The KnowBeforeYouFly website also has a lot of great resources on drone flight safety and an interactive US airspace map.

6. Bring spare propellers and a repair kit

If you’ve ever taken your drone on a long out-of-town trip, then you probably know by now to be ready for unexpected circumstances. This includes being able to repair minor damages to your drone, just in case you get into small crashes. Since propellers are the part of the drone that is most prone to damage, having several sets of spare propellers would be prudent. Even a basic repair kit with different screwdriver sizes and types would be infinitely useful. Although there’s probably nothing you can do to repair major wipeouts, you should be able to equip yourself enough to recover from minor disasters.

Final thoughts

Traveling with your drone can be nerve-wracking and exciting at the same time. Who wouldn’t want to bring home drone shots from a place you’ve never been to before? However, making sure that your drone will make it past airport security checks, into the plane with you, and past the customs check at your destination will require a good amount of research and preparation.

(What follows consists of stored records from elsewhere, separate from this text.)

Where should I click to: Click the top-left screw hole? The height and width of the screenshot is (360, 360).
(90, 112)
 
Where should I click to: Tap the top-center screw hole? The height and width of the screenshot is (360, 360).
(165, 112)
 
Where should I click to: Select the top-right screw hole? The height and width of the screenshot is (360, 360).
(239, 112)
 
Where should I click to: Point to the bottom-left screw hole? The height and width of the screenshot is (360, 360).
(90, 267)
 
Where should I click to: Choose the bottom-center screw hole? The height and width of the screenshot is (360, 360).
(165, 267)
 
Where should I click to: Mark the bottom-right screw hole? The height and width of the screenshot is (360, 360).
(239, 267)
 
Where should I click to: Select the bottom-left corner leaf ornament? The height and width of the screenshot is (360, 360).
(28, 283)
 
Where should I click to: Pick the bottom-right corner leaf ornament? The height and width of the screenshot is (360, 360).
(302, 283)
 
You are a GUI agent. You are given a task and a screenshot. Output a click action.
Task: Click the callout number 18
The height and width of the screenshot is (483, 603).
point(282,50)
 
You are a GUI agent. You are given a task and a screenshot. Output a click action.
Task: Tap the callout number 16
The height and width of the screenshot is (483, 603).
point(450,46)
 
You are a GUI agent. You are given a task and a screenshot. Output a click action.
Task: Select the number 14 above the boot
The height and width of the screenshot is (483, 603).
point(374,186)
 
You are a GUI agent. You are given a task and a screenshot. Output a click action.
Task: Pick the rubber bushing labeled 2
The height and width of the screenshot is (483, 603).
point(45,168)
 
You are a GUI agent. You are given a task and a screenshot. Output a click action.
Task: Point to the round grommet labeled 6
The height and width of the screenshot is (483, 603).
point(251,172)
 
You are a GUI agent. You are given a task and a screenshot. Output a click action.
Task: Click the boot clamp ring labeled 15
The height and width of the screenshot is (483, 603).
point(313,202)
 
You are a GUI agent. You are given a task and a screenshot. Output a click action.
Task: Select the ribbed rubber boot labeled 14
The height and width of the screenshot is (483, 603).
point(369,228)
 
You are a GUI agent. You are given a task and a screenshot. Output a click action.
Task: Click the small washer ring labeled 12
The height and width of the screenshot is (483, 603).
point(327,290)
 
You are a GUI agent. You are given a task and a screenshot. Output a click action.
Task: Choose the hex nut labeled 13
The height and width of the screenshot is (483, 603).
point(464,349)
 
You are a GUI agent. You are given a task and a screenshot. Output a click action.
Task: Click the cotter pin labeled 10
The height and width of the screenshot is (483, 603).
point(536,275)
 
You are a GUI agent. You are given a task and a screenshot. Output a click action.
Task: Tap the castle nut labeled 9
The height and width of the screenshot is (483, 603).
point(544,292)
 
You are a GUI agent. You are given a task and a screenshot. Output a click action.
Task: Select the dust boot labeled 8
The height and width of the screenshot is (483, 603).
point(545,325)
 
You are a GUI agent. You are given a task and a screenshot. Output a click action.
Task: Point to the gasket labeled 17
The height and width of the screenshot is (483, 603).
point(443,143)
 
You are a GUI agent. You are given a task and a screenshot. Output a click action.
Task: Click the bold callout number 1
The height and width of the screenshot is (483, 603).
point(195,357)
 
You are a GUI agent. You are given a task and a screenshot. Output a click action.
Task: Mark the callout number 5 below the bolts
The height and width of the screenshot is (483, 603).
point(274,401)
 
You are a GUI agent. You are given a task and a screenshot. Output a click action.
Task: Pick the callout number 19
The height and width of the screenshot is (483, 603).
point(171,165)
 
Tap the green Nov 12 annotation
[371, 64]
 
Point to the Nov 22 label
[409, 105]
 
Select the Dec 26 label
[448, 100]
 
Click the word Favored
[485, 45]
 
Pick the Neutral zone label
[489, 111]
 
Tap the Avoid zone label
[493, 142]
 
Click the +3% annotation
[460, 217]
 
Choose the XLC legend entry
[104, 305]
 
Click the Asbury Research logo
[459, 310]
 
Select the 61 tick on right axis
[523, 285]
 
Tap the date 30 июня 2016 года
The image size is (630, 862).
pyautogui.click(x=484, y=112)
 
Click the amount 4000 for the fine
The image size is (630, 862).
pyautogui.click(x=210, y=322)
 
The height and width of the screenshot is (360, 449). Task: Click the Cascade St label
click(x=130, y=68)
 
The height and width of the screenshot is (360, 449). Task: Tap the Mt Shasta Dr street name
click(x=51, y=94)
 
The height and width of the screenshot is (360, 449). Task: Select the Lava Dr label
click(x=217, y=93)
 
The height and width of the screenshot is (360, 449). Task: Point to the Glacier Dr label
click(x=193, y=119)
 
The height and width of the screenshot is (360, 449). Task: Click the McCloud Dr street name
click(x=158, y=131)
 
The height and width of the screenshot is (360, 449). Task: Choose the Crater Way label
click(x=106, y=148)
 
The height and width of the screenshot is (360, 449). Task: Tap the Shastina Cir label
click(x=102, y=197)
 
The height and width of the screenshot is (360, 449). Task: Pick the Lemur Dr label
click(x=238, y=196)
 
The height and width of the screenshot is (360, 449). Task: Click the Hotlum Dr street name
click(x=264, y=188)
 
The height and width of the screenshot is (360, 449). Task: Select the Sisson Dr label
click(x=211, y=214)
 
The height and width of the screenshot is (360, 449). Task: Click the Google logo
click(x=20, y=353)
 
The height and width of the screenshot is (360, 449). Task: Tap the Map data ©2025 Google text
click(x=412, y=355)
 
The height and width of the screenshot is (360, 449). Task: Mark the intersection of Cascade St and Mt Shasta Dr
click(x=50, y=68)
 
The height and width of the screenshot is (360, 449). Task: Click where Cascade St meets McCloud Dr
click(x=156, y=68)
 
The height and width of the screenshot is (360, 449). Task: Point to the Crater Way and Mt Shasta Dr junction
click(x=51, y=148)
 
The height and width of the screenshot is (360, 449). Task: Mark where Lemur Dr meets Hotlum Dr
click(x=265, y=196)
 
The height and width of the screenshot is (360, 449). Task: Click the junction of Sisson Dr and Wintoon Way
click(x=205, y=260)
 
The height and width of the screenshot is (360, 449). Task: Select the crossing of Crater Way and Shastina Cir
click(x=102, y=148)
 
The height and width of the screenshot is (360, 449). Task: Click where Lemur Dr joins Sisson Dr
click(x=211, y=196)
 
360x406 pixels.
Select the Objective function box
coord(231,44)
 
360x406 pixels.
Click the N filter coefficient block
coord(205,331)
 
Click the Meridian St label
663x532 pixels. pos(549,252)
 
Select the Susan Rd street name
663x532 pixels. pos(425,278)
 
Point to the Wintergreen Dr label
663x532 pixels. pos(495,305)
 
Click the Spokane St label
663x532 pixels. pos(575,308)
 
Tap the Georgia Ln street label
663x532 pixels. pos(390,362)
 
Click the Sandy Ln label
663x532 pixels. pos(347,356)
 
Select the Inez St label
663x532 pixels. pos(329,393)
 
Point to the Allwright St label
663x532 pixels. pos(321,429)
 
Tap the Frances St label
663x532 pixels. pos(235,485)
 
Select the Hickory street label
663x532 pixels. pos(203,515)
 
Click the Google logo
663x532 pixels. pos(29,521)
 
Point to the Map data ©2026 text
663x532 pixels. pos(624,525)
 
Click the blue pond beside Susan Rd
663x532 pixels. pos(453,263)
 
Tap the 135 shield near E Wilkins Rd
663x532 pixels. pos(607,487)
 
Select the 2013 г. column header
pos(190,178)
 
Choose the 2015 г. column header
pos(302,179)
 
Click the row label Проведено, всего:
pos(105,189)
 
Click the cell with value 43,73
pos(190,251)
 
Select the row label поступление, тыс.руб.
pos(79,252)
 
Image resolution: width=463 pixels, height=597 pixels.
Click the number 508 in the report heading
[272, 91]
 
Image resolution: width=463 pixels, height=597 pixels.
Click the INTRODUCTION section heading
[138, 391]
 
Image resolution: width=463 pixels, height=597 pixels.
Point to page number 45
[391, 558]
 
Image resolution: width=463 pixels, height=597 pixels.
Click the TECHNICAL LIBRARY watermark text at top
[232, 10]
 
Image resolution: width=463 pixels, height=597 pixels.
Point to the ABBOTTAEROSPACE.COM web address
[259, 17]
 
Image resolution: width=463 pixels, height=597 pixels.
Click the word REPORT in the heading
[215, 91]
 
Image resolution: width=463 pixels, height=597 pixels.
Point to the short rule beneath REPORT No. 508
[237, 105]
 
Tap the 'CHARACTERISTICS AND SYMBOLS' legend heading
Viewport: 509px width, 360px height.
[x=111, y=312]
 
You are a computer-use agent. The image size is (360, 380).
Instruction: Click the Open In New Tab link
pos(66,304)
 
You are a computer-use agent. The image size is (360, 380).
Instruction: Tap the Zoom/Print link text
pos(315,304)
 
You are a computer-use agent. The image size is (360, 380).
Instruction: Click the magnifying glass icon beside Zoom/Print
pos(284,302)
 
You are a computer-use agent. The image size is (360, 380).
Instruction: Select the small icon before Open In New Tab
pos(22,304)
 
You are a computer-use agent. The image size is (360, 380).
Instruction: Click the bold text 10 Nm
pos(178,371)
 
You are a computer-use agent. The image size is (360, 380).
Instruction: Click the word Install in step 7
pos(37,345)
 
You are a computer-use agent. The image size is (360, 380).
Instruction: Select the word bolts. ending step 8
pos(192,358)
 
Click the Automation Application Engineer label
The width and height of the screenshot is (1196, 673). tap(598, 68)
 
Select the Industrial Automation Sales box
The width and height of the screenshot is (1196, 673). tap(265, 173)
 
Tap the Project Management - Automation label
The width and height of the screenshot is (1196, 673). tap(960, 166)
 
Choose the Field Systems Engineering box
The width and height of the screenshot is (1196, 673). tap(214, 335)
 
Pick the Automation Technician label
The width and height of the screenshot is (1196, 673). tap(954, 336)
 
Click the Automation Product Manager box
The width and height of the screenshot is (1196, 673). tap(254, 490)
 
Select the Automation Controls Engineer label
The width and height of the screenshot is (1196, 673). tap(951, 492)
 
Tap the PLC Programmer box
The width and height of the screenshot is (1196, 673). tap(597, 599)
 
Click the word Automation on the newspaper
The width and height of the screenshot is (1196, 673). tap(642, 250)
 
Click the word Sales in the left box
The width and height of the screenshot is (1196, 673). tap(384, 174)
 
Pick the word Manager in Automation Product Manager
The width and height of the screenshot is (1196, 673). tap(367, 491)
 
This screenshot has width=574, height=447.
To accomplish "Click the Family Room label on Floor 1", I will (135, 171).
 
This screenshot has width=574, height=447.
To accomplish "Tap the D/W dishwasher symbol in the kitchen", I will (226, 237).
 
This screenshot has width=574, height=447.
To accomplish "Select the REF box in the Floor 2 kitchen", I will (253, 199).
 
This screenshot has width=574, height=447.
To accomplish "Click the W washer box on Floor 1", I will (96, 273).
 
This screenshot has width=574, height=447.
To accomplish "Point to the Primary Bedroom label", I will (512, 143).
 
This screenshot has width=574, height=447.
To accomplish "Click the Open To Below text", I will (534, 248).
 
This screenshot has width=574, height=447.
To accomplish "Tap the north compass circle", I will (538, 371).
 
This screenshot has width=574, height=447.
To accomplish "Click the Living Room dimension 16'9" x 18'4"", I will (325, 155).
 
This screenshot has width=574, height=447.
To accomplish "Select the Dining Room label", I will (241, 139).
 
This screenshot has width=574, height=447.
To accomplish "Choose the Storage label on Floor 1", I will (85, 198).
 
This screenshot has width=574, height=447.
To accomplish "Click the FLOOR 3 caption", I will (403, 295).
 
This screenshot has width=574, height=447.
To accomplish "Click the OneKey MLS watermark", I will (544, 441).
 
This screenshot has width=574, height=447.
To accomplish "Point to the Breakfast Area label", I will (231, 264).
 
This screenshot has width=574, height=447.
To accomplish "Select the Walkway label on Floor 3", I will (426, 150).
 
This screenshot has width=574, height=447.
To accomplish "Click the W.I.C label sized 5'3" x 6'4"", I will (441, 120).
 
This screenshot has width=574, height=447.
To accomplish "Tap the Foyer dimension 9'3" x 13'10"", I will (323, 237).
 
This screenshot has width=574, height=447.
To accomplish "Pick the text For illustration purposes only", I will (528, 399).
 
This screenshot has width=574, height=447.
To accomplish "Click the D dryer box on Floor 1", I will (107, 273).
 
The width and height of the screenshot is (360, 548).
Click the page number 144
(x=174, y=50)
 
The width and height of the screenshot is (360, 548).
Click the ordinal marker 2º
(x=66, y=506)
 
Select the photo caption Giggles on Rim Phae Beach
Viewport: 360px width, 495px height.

Even when you’ve done your homework, unexpected things may happen. For some regions of the world, drones are still unfamiliar, and the matter of their clearance has not yet been incorporated into airport security guidelines. We have even heard of drones being held by airport security until a sizable cash deposit was provided by the owner. To this day, traveling with drones is still a very complicated matter, and there’s probably no person or agency that has all the answers.